The first climb was the Col de Femenia to Lluc, a pretty climb on steady gradients. The temperature was perfect for cycling, sunny but not too hot and a clear sky which gave showed us all of the great views on offer. From the top of the climb we turned right onto one of the prettiest parts of the route, from Lluc to the turn of for Sa Calobra with amazing views of the sea and the cliffs. The road here is rolling with little flat, it is these roads that really sap the legs for later in the race. At this point we have done just 50km and we get to the first feed station. As with every big sportive, this is a bit chaotic and we decide to skip as we still have a full bottle left.
The second climb is a short kick up to the highest point of the island - Puig Major. At the summit we go through the road tunnel and then straight away its on to the long descent into Soller. At 15.5km, this is by far the longest and quickest descent of the day with a real mix of tight corners and fast, straight sections. We saw a number of crashes here as people misjudged corners. By this time, riders were spaced out so we overtook and were overtaken by only a small handful of people in the 15km.
From Soller the route just gets more stunning. We turn towards Deia where the road hugs the coast the tighter than anywhere else on the island. To start out with a 4km climb giving us great views of the Soller valley before hitting a long rolling section and by now our legs are starting to feel a little heavy. Out of Deia the road goes up for what seems like an eternity, first there is a long false flat and then we hit the last climb of the day, the Coll den Claret and after almost 100km we finally reach the next feed station with all the climbing behind us. In previous years there was some criticism of the feed stops but this year they are well stocked with cake, fruit, bars, water, sports drink & coke.

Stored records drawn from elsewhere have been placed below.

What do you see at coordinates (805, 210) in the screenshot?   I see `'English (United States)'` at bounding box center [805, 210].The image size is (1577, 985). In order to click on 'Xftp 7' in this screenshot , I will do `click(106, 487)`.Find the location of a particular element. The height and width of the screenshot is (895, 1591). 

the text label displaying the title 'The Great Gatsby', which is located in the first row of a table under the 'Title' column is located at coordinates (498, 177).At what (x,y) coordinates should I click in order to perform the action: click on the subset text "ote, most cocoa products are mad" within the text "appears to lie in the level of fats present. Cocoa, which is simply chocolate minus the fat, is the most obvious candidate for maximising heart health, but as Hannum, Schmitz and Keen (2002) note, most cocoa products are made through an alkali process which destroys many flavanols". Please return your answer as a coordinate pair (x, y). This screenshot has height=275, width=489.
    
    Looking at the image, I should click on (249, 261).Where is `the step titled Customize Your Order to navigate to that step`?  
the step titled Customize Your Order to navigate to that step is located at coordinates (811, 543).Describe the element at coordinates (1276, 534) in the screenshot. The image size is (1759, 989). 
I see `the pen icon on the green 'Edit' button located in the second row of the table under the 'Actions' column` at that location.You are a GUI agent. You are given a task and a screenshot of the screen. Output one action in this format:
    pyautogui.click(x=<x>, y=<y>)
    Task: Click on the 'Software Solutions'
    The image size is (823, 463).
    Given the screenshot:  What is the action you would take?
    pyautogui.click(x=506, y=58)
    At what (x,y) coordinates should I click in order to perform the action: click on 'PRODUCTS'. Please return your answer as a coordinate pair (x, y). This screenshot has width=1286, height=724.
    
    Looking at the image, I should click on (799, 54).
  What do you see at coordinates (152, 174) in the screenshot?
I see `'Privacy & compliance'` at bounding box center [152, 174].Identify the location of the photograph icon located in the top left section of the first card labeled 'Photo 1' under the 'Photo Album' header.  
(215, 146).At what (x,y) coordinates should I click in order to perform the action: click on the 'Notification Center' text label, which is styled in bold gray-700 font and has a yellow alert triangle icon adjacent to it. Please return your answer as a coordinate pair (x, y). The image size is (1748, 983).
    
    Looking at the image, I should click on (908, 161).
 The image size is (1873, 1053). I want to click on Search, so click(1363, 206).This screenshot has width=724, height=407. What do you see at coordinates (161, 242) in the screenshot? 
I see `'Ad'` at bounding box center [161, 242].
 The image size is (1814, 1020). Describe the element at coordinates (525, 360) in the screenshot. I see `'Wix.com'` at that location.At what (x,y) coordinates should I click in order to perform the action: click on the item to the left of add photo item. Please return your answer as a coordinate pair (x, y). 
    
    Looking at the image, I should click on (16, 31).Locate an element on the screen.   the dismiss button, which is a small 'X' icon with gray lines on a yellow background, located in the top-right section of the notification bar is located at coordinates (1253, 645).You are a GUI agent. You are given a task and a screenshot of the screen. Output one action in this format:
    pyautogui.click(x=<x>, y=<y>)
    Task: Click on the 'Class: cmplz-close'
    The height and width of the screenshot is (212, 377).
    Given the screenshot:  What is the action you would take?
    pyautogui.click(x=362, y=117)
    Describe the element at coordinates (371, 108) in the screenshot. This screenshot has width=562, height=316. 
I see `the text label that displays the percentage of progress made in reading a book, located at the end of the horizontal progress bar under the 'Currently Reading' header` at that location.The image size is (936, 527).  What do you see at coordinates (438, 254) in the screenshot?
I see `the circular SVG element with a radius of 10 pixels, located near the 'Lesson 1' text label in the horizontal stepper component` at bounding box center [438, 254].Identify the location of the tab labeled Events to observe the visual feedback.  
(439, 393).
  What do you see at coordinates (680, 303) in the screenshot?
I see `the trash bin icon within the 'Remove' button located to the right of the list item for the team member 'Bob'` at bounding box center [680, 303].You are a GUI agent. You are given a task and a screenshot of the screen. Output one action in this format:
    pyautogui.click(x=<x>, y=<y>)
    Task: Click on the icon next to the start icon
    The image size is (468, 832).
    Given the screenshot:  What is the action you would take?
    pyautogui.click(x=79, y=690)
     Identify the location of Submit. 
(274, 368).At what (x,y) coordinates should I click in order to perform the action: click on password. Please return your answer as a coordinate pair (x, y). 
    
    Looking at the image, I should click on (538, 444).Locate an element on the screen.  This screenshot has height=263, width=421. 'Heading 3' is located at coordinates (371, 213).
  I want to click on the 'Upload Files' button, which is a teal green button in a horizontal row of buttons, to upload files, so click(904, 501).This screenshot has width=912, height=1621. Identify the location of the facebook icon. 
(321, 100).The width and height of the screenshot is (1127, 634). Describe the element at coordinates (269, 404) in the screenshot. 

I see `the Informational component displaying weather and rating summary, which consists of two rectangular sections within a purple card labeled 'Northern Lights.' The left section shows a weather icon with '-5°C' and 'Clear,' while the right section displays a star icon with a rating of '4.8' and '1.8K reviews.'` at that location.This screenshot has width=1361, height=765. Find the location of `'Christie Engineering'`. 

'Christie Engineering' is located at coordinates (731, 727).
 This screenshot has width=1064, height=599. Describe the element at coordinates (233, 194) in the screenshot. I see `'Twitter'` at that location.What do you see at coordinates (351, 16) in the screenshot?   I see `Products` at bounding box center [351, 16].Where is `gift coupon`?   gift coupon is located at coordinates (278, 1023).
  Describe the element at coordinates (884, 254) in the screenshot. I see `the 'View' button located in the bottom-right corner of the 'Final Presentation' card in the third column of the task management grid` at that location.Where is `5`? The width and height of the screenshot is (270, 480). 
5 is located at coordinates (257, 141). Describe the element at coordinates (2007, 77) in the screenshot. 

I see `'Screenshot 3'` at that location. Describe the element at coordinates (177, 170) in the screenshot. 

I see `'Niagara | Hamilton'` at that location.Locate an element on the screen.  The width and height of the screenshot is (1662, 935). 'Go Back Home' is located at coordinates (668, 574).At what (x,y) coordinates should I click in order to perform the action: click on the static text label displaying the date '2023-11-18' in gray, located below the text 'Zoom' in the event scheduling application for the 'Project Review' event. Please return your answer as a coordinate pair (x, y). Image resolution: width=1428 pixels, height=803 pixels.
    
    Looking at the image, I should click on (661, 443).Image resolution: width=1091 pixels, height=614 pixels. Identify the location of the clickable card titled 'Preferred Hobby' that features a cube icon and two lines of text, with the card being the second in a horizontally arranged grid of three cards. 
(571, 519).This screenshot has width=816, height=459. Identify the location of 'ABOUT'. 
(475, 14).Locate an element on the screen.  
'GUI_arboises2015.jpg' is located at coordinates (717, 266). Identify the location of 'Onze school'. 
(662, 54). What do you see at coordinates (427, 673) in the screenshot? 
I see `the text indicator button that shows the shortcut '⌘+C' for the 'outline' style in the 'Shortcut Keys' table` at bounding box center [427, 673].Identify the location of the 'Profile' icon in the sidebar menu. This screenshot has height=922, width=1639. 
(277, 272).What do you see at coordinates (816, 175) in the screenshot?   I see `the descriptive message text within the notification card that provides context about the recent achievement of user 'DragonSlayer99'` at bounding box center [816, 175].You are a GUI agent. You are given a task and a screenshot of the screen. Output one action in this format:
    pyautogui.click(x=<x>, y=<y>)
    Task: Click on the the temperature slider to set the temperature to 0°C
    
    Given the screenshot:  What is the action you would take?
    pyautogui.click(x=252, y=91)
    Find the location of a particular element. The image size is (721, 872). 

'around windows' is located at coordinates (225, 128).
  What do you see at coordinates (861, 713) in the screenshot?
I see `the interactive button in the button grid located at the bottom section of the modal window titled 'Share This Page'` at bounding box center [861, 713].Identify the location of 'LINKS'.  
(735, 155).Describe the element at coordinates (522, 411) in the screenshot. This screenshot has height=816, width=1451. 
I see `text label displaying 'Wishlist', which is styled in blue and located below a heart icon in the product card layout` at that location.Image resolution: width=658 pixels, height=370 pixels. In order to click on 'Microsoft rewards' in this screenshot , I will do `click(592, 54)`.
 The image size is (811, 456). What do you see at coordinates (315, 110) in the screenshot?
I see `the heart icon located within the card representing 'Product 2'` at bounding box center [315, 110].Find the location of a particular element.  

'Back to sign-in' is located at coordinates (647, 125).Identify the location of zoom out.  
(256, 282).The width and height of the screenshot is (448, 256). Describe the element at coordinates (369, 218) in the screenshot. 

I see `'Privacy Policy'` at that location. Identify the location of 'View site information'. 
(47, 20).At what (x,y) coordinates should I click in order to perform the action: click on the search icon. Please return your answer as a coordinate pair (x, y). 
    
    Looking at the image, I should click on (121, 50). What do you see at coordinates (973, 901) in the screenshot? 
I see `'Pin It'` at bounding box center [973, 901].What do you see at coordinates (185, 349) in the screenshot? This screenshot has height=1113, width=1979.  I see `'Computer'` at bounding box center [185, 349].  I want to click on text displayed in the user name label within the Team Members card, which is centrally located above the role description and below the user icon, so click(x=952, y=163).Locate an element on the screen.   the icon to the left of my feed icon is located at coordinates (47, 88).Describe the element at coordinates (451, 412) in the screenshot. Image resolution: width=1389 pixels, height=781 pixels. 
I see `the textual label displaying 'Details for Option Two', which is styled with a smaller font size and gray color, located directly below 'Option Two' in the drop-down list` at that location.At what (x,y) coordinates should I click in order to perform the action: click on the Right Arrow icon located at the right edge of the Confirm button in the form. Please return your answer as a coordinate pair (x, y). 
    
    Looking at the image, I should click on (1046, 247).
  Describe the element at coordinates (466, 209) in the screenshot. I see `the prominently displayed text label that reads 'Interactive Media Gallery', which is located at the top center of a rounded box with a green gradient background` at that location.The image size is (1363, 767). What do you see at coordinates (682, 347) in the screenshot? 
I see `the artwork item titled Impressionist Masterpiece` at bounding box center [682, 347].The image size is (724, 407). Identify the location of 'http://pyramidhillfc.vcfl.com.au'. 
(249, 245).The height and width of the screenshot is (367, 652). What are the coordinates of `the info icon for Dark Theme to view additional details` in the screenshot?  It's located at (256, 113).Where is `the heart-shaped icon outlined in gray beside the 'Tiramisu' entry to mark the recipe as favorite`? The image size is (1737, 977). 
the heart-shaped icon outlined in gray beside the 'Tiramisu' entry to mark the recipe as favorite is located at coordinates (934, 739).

From this feed, there is still 70km home but the route is almost pancake flat after a fun descent of the Coll. Being inland, the route home is less spectacular but takes in some nice Mallorcan villages. By now, most riders are in small groups with big gaps between groups. The atmosphere is great with everyone helping each other and offering words of encouragement to people that are suffering. One of our group stopped with cramps and immediately a Swedish couple stopped and offered some magnesium.
One of the highlights on the ride back is going through the town of Selva where big crowds cheered us on and the streets look like they are ready for carnival. From here, we are onto the plains and getting close to our finish on the coast. The route at this point resembles Flanders with narrow farm tracks running along flat fields where the enemy of the cyclist changes from the gradient to the wind. Again, our small group was great at working together and we all got to the outskirts of Playa de Muro in one piece.
Riding through the finish line felt great and for the people that had ridden the full 312 was even better. Some riders were still out well after dark so we would definitely recommend bringing lights if you are riding the full distance.
We were glad to get to Playa de Muro a few days early to get in some warm up rides. Mallorca can be ridden fast but also enjoyed slow with long breaks for coffee & cake. There are so many places to ride outside of the 312 route and those extra few days were great.
The sportive is really well organised and the route is spectacular. The gap between feed stations is quite long so we wish we had brought more bars with us but other than that it was a great ride with a fantastic atmosphere and it is easy to see why so many people come back year after year to ride it.